Weekly Reports | May 22 2018

The spot uranium price jumped 5% last week to mark the biggest weekly move in six months.

-Uranium spot price jumps 5%
-US government sales suspension to be extended
-Japan targets one fifth nuclear power

By Greg Peel

A total of 1.2mlbs U3O8 changed hands in the uranium spot market last week, industry consultant TradeTech reports, shaking the market out of its recent doldrums. Traders, producers, speculators and, most importantly, utilities, were all buyers.

As a result, TradeTech’s weekly spot price indicator has risen US$1.10 or 5.1% to US$22.50/lb, to mark the biggest price move in six months.

For some time market watchers have been anticipating an increase in utility demand given the feelers were being put out for potential delivery contracts. News of a number of global policy developments last week clearly prompted the market into action. Most influential was the news from Washington.

Legislation was introduced into the US House of Representatives to extend the current suspension of the Department of Energy uranium barter program. Prior to suspension, the DoE was periodically selling off uranium stockpiles and in so doing was ensuring a supply-side lid on the market at a time producers are being forced to sell below cost.

The legislation still needs to be passed in the House and a similar bill is being prepared by the Senate, in that strange way the US bicameral system operates, ahead of one bill being put to the full Congress. A House Committee has already approved the suspension, suggesting passage should not be too protracted.

Take a Ticket

In other US government news, or lack thereof, the petition put by two US uranium producers earlier this year to the Department of Commerce requesting an investigation into imports from foreign state-sponsored producers, on national security grounds, has to date gone nowhere. The problem is the request relates to section 232.
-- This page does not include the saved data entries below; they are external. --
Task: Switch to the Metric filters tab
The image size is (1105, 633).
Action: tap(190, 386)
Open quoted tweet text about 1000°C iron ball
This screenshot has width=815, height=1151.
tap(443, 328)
It is the same law used by the President to justify import tariffs on steel and aluminium, and the DoC is still working through numerous requests for exemption. Presumably Australia’s is somewhere in the pile. Given Beijing and the White House have now declared a “truce” in their trade war, it is not beyond the realms that the DoC will finally have worked its way through the pile just as Trump withdraws the tariff policy.

One of those sources of state-sponsored uranium imports is Russia. When the Russian parliament issued a bill back in April outlining a tit-for-tat response to US sanctions, the bill included a suspension of Russian cooperation with foreign companies in the nuclear and aviation industries.

Last week a second, amended bill was put to the Duma. Mysteriously, any mention of restrictions regarding nuclear power or nuclear fuel have been removed.

And in other news, the Japanese government continues to revise its Strategic Energy Plan and last week a new draft was put forward. The draft for the first time quantifies the energy mix the government is seeking to achieve by 2030.

The targeted mix is 27% gas-fired power, 26% coal, 3% oil, 20-24% renewable and…20-22% nuclear. Prior to Fukushima, nuclear power provided 28.6% of Japan’s electricity.

While the target can only be positive for global uranium producers, the reality is the pace of Japanese reactor restarts to date has been so slow, with no indication they may accelerate, that such a target appears overly ambitious at this stage.